“But, beloved, do not forget this one thing, that with the Lord one day is as a thousand years, and a thousand years a one day. 9The Lord is not slack concerning His promise, as some count slackness, but is longsuffering toward us, not willing that any should perish but that all should come to repentance.” 2 Peter 3:8-9
Last time we looked at what a Pharisee standing before an altar prayed, and what he did not pray. With Peter’s epistle, we are given a clear contrast between the Pharisee’s attitude to those he considered unworthy of the Gospel. God truly desires that all men everywhere would repent of their sin.

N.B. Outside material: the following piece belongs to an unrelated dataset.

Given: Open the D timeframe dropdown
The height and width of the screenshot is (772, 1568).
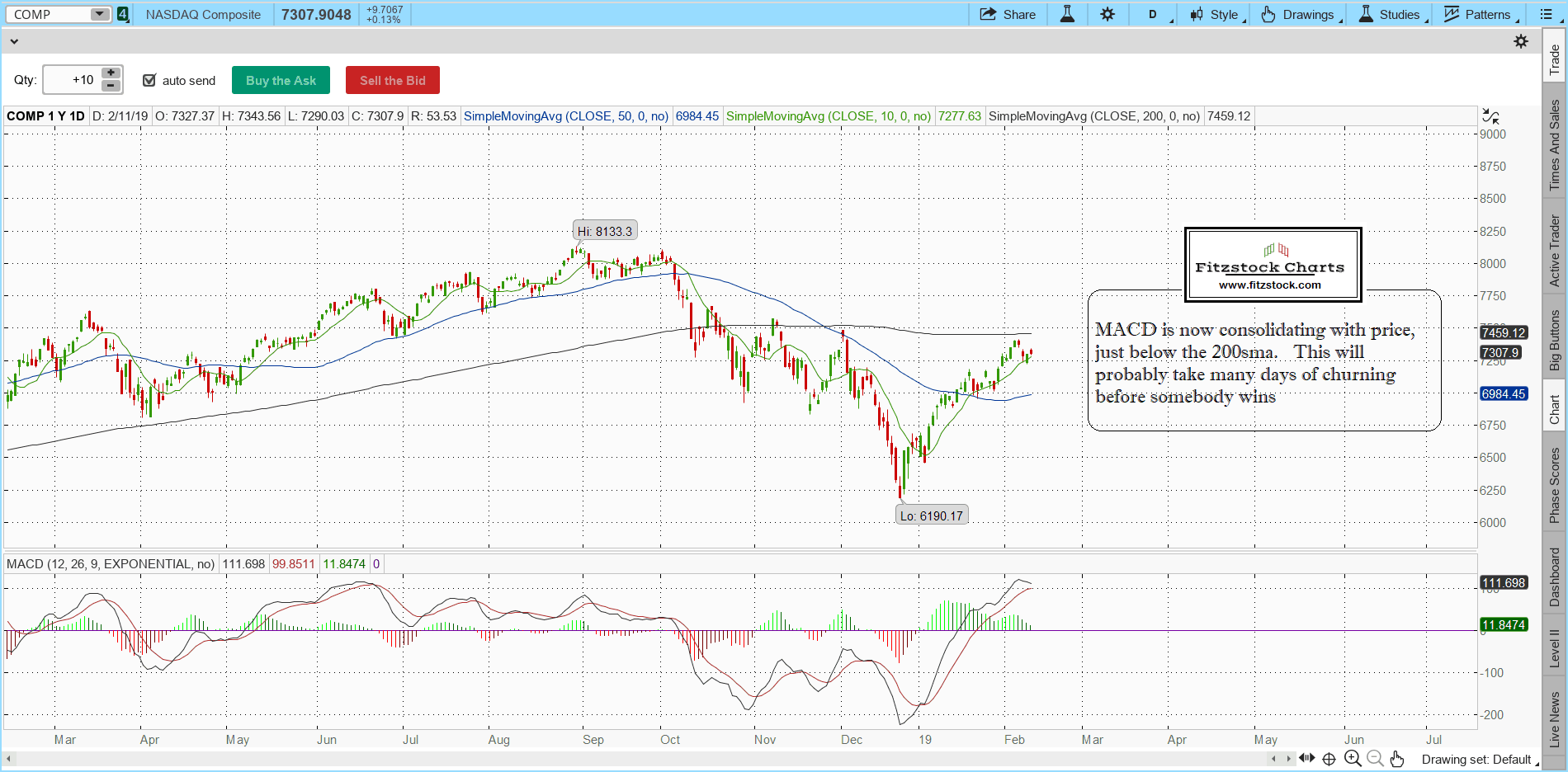Looking at the screenshot, I should coord(1154,14).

His desire for repentance goes so far that He has been willing to endure devastating sufferings and untold injustices for thousands of years.
Peter points out that our age, greatly abusing this mercy can be easily lulled to sleep as things continue as they always have. The ungodly use this as a pretext for sinning because they scoff at God’s judgment. Those lukewarm in the faith remain listless. But the godly are mindful of the suddenness of God’s appearing, both as it applies to themselves and to others.
Christians who understand the differing currents of our age are frustrated by the intransigence of the listless as they are aware of the sufferings endured by the church. Christ compels us to pray for each of these groups – those oppressing, those oppressed, and those on the sidelines.
A clear understanding of our own unworthiness before God, coupled with a greater awareness of the extent of His mercy towards us, and motivated by His word that states that he will, “Come like a thief in the night,” should lead us to pray earnestly and diligently that all might come to know Christ. Like our Savior, we should desire that all might come to know Him.